The IMF does not have good news for Europe. This year seven of the 17 euro-zone economies are expected to record a decline in GDP. Overall, the euro-zone economy is expected to shrink by 0.4 percent. In 2013 things will be only slightly better, the IMF says. Euro-zone GDP is expected to expand slightly—by no more than 0.2 percent. However, economies such as Italy, Spain, Greece, Portugal, Slovenia and Cyprus will still be in a recession, the IMF says. Germany, the EU’s largest economy, will grow by 0.9 percent this year and next, according to the IMF economists.

In comparison with other European Union countries, Poland is not doing badly. The IMF predicts that Poland’s GDP this year will grow 2.4 percent. But next year a slowdown to 2.1 percent should be expected. As a result, Poland will be the seventh fastest growing economy in the EU, behind Estonia and Latvia, both of which are expected to grow 3.5 percent; Lithuania (3 percent); Slovakia (2.8 percent); Romania (2.5 percent); and Sweden (2.2 percent).

Ryszard Petru, chairman of the Association of Polish Economists, says the main threat to Poland’s economy is the situation in the euro zone. If there is a deeper recession in the euro zone than is currently projected, Poland’s economic growth could prove to be much slower, Petru says. But it is possible to boost growth by using measures such as attracting foreign investment, strengthening the competitiveness of the economy, privatization and deregulation, Petru says.

Among institutions that have revised their GDP forecasts for Poland recently is Barclays Capital, the investment banking division of Barclays Bank PLC. According to analysts at Barclays Capital, the Polish economy will grow 2.3 percent this year, instead of the previously projected 2.7 percent. The forecast for next year was lowered from 2.1 percent to 1.6 percent. To justify their forecast, the Barclays Capital analysts pointed to the worse-than-expected performance of the Polish economy in the second quarter of this year (GDP growth was 2.4 percent year on year, against market expectations of 2.9 percent and following 3.5 percent expansion in the first quarter) as well as decreased spending on investment projects in the public sector.

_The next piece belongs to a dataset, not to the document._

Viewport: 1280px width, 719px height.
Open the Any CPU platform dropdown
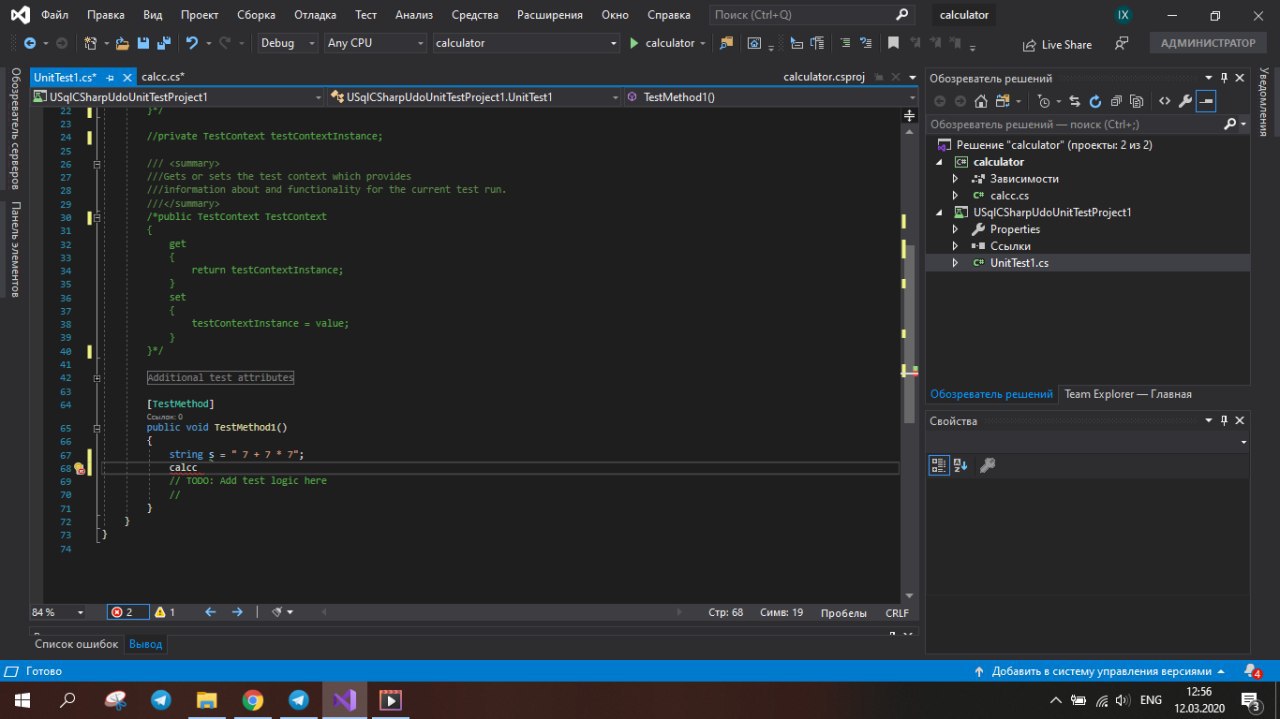[x=375, y=44]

The bank also revised downward its forecasts for the euro zone. In 2012, the bank expects the euro-zone economy to shrink by 0.5 percent (rather than the 0.4 percent predicted earlier). In 2013, Barclays Capital expects slow-paced recovery, predicting that the euro-zone economy will expand by 0.3 percent (down from a previous forecast of 0.5 percent).

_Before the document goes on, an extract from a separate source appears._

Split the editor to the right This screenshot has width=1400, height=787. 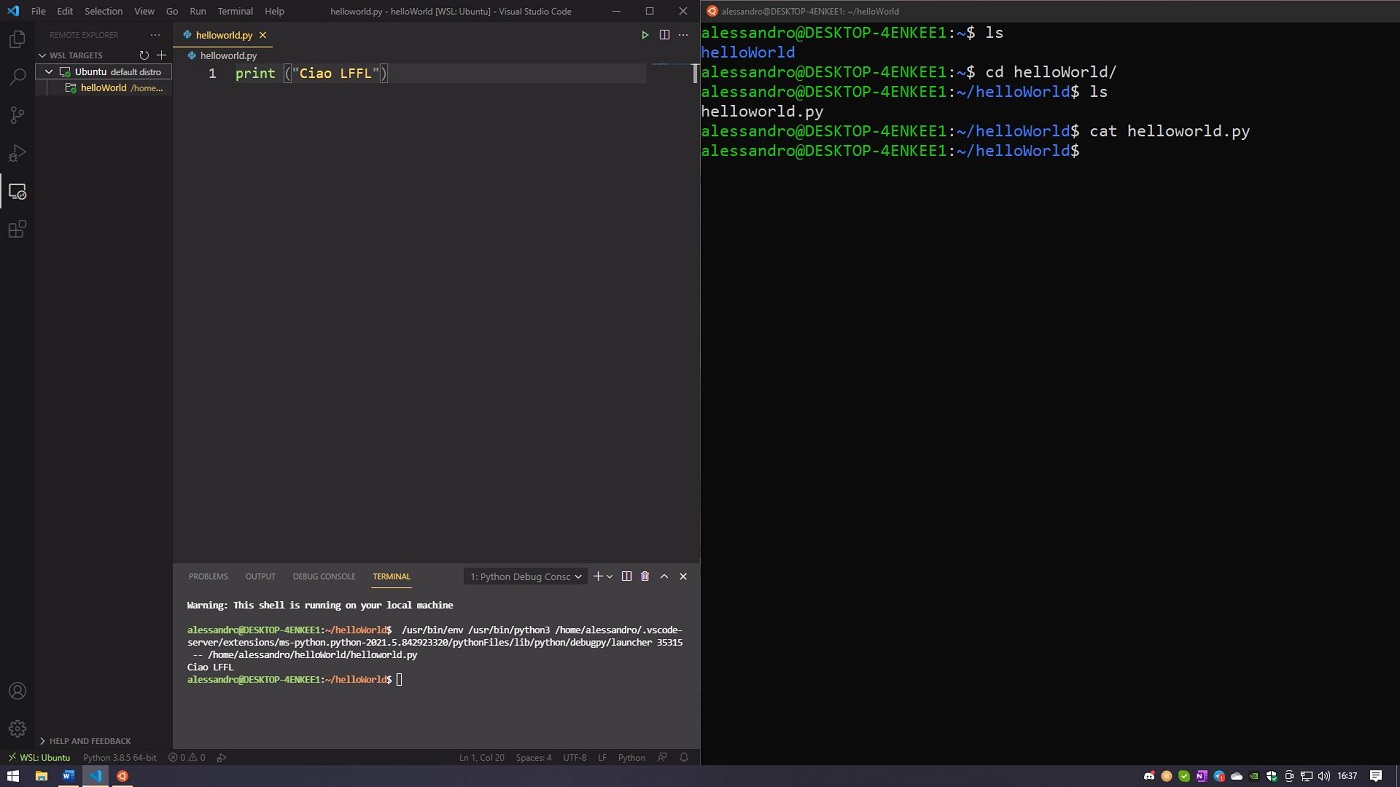664,35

Fitch Ratings agency also expects a slowdown in the Polish economy. It forecasts 2.5-percent growth both this year and next. In the spring, the agency projected that Poland’s GDP would grow 2.8 percent this year. Fitch said in a statement that it decided to revise downward its projections for GDP growth in Poland to 2.5 percent in both 2012 and 2013, with the possibility of a further deterioration, especially in 2013.

In turn, HSBC bank has revised downward its forecast for Polish GDP growth in 2013 to 2 percent, from the previously predicted 3.1 percent. The bank also lowered its GDP growth forecast for Poland in 2012 to 2.7 percent, from 2.5 percent.

Agata Urbańska, an HSBC economist for Central and Eastern Europe, said in a comment that economic growth in the first half of the year was generally in line with expectations, but the latest monthly economic data points to a bigger slowdown than previously expected. The breakdown of GDP growth in the second quarter was also much worse than expected, with falling domestic demand, Urbańska said. She added that an important factor behind the weakening has been a reduction in inventories and deteriorating indicators of market sentiment among both consumers and businesses. Labor market data was also worse than expected. Additionally, the growth prospects for Europe and the world have deteriorated.

HSBC has revised upward its economic growth forecast for the world by 0.1 percentage point (from 2.1 percent to 2.2 percent) in 2012. According to HSBC economists, developed markets will be growing at a rate of 1.2 percent in 2012 and 2013, while emerging markets will grow at a rate of 4.9 percent and 5.6 percent respectively. The HSBC economists have maintained their 2012 GDP growth forecast for the euro zone at minus 0.6 percent and revised downward their 2013 forecast from plus 0.3 percent to minus 0.1 percent.